--- MATERIAL PROVIDED Enclosed Below ---
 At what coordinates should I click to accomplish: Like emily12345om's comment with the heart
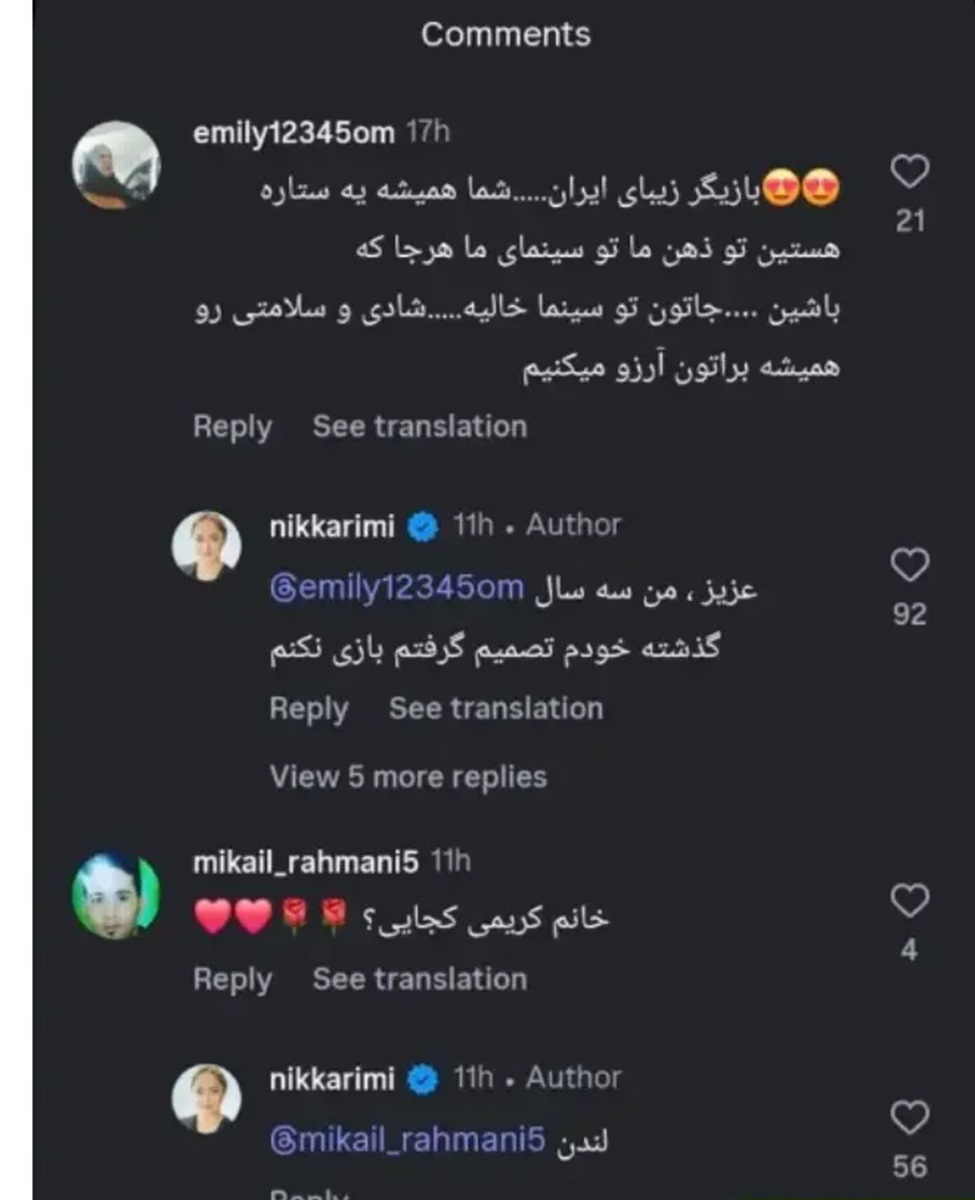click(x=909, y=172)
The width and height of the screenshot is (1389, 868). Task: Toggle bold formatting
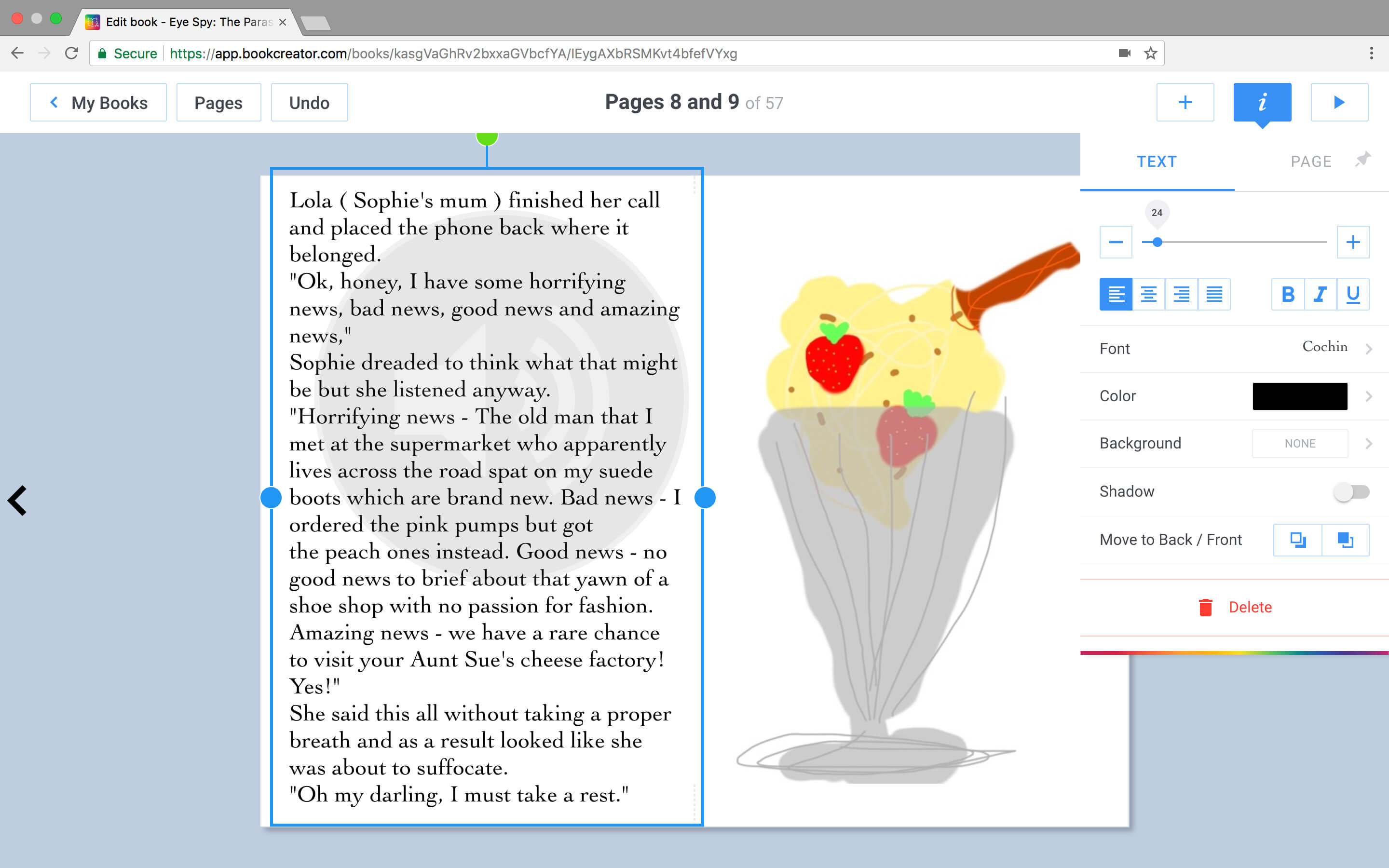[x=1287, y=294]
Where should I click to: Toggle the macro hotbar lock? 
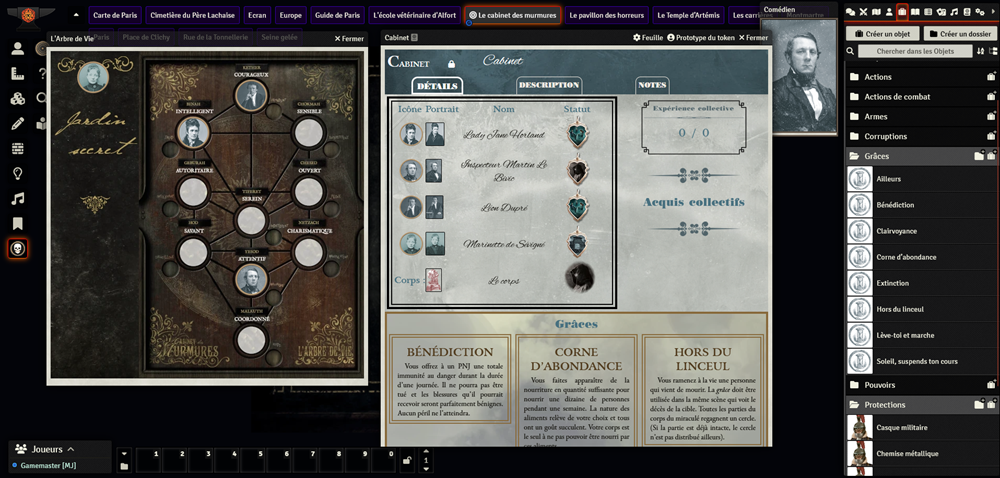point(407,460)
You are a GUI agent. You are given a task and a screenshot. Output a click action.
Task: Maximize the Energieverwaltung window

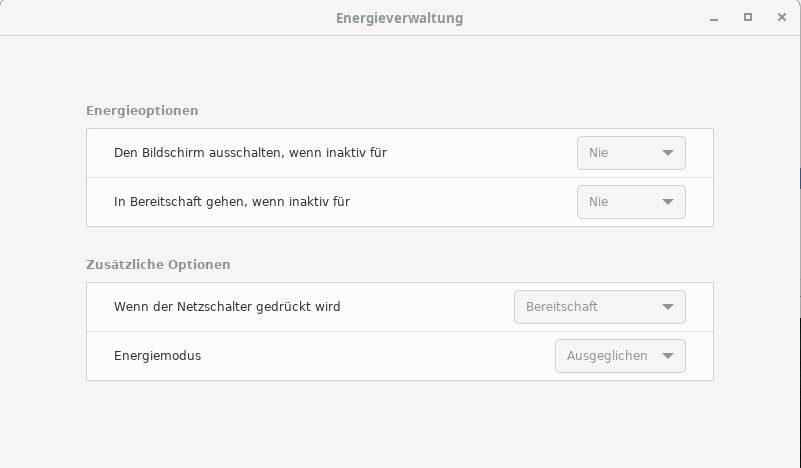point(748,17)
--- End of Enclosed MATERIAL PROVIDED ---
--- MATERIAL PROVIDED Enclosed Below ---
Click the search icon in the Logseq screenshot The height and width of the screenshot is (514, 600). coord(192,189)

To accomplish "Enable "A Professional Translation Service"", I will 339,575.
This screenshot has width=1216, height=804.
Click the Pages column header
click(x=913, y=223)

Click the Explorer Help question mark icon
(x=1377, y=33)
--- End of Enclosed MATERIAL PROVIDED ---
* [WHAT THE TASK REQUIRES]:
Set the pictures aside and retype exactly the lines above from the line with "At what coordinates" to the line with "You are a GUI", both included, adding no others.

* [ANSWER TO THIS PROBLEM]:
 At what coordinates should I click to accomplish: Like emily12345om's comment with the heart
click(x=909, y=172)
The width and height of the screenshot is (1389, 868). Task: Toggle bold formatting
[x=1287, y=294]
Where should I click to: Toggle the macro hotbar lock? 
point(407,460)
You are a GUI agent. You are given a task and a screenshot. Output a click action.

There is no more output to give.